= AIM OF THE TASK =
Could you repeat the data word for word while skipping the pictures?

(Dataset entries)
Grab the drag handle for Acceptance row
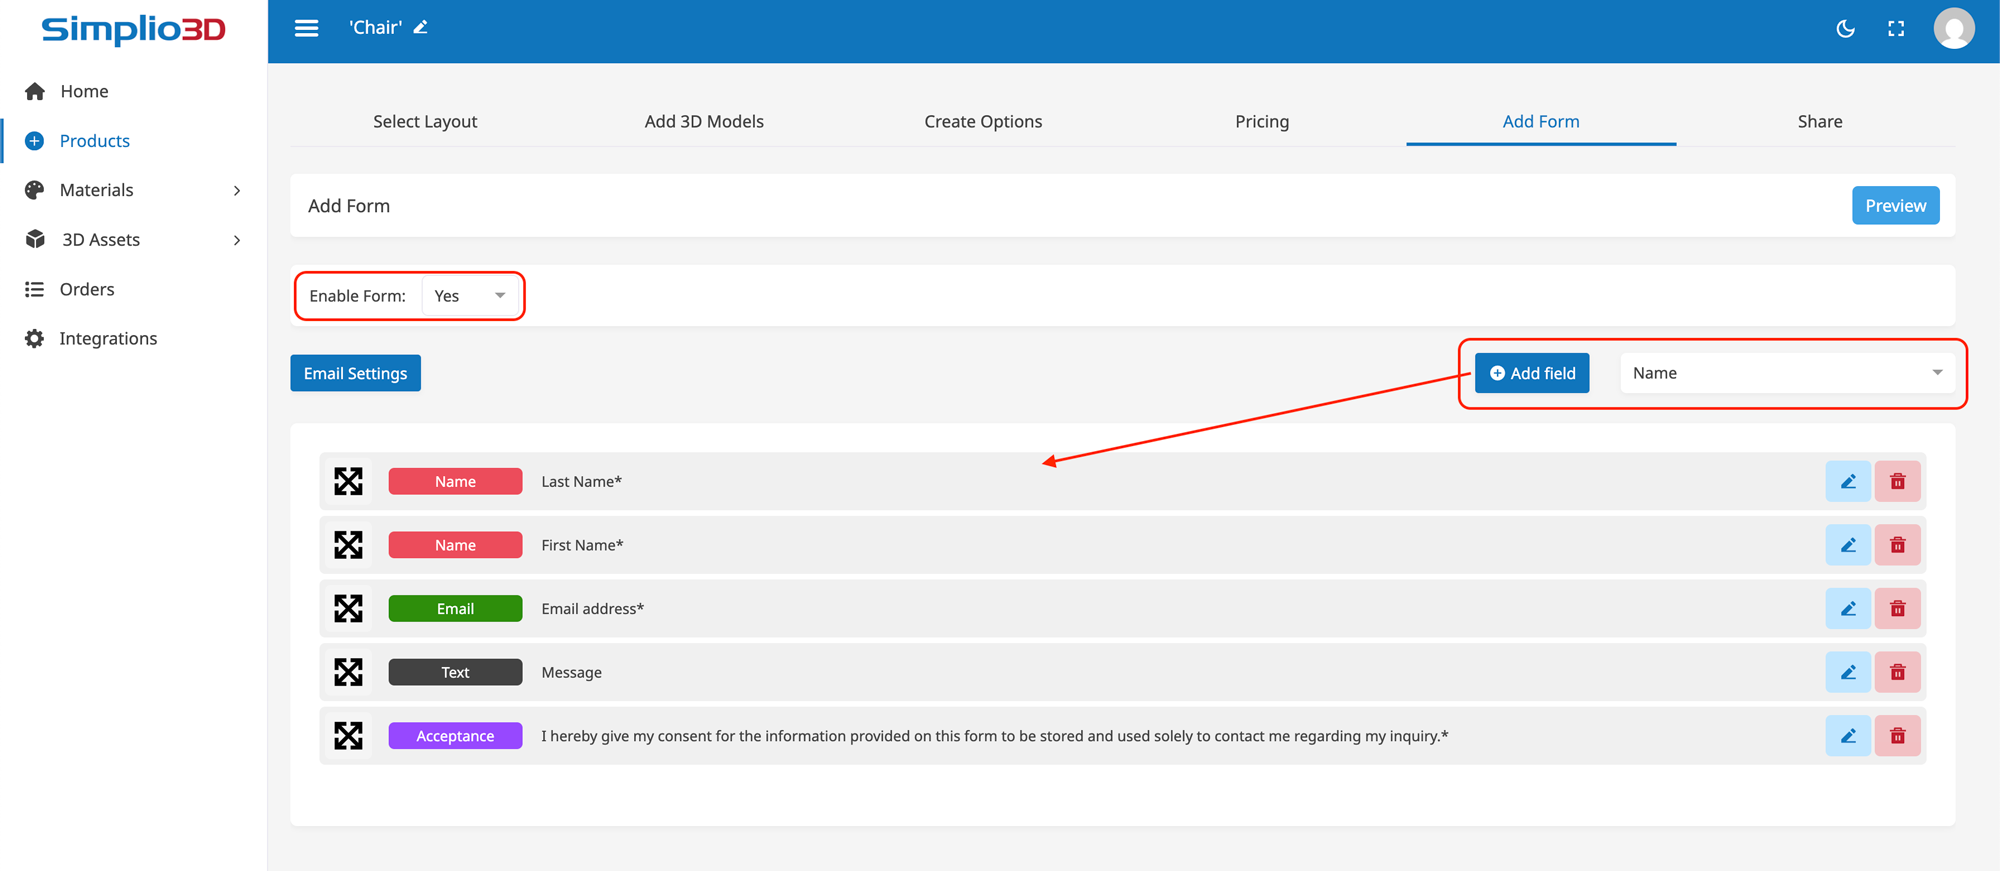The height and width of the screenshot is (871, 2000). pyautogui.click(x=348, y=736)
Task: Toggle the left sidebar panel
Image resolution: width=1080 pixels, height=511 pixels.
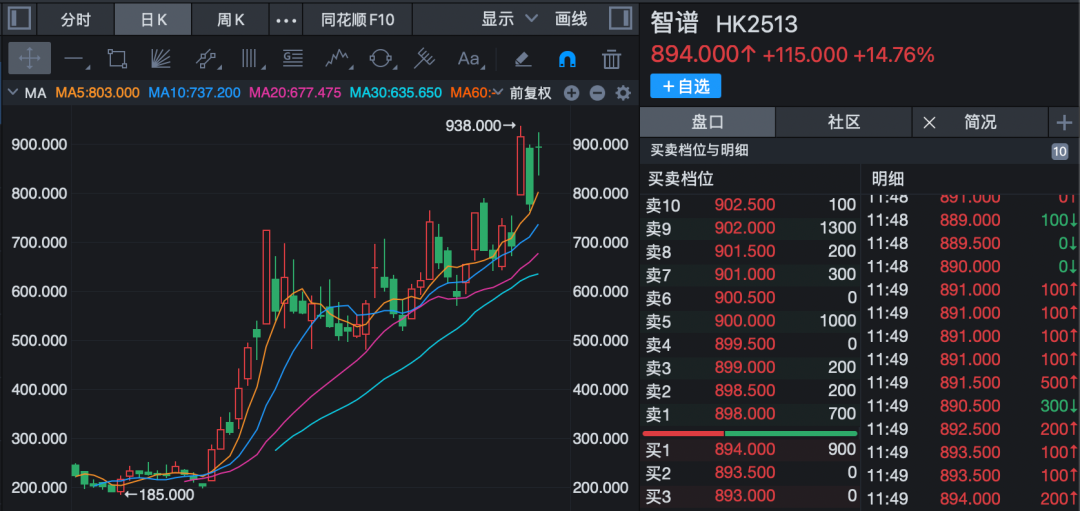Action: [19, 19]
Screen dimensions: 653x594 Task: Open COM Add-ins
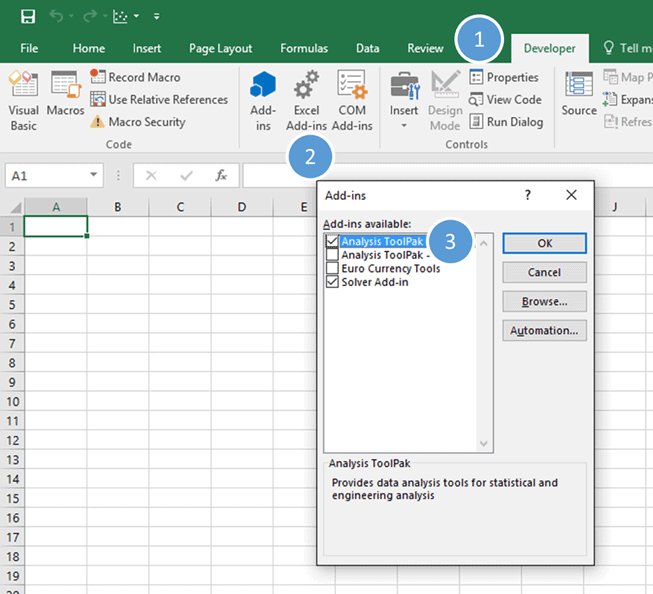tap(351, 100)
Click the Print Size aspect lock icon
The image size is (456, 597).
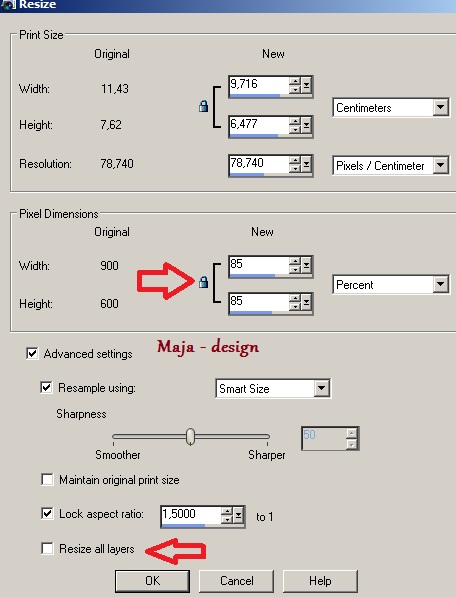[204, 106]
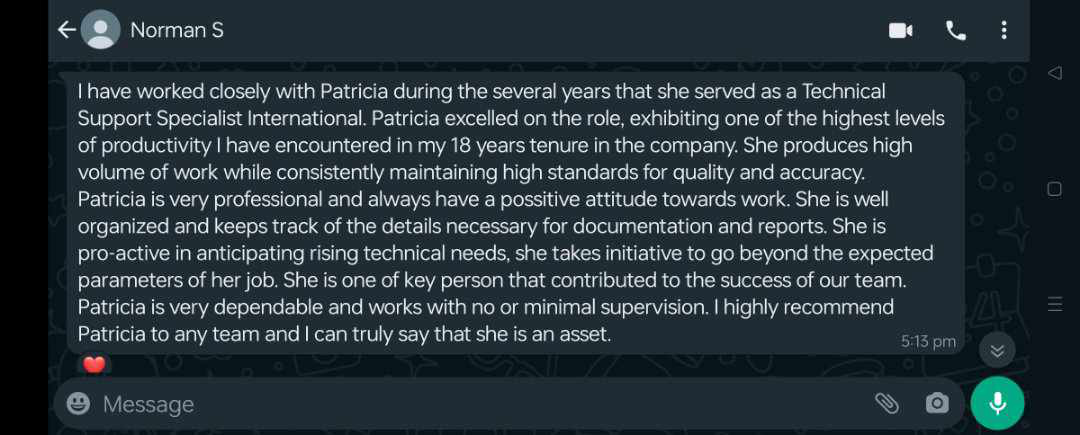Open Norman S profile picture
1080x435 pixels.
tap(99, 30)
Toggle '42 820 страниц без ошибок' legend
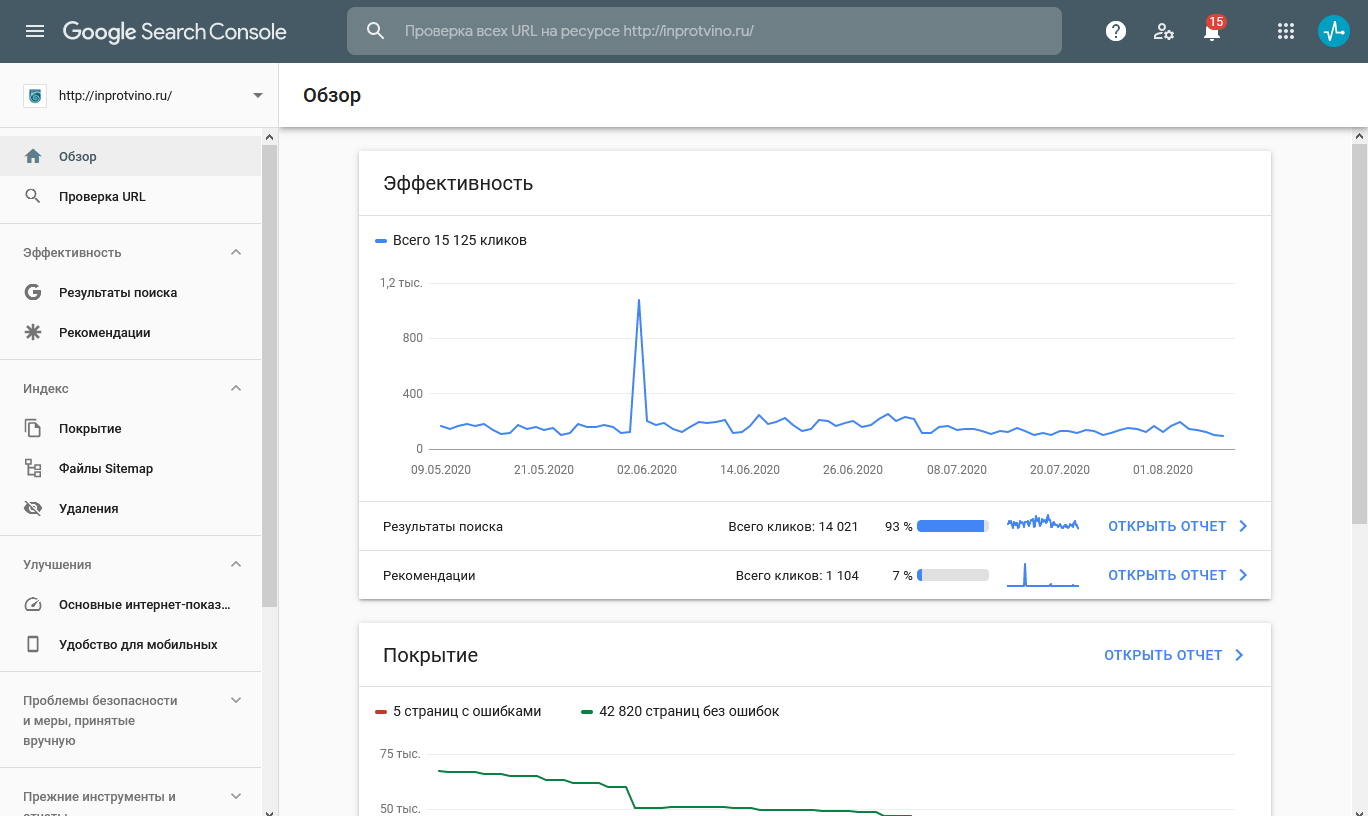 680,711
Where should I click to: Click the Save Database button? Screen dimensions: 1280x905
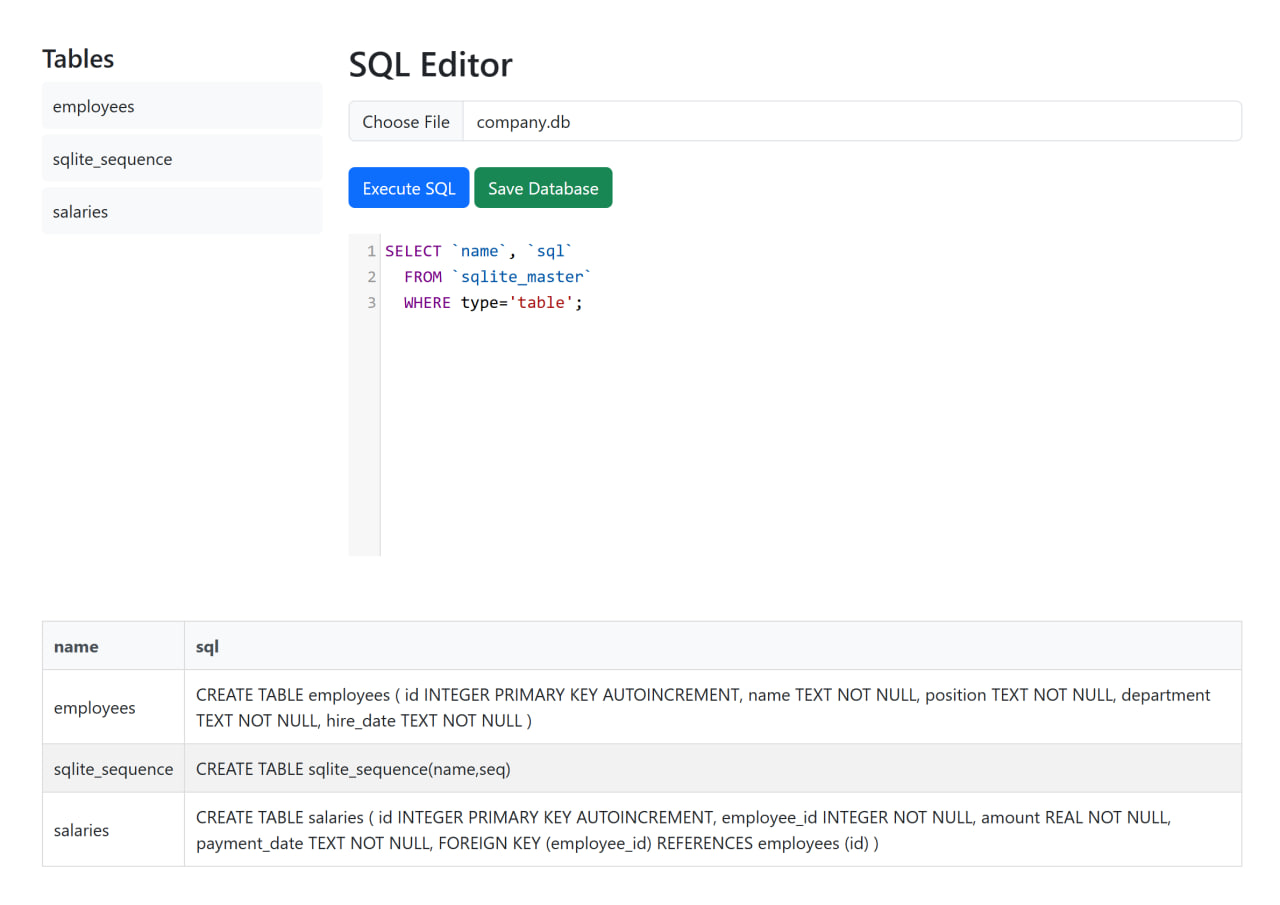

= TASK RESULT =
Grab the drag handle for Acceptance row
The height and width of the screenshot is (871, 2000). pyautogui.click(x=348, y=736)
Task: Toggle the left sidebar panel
Image resolution: width=1080 pixels, height=511 pixels.
Action: [19, 19]
Screen dimensions: 653x594 Task: Open COM Add-ins
tap(351, 100)
Click the Print Size aspect lock icon
The image size is (456, 597).
[204, 106]
Open Norman S profile picture
1080x435 pixels.
tap(99, 30)
Toggle '42 820 страниц без ошибок' legend
 680,711
Where should I click to: Click the Save Database button? Screen dimensions: 1280x905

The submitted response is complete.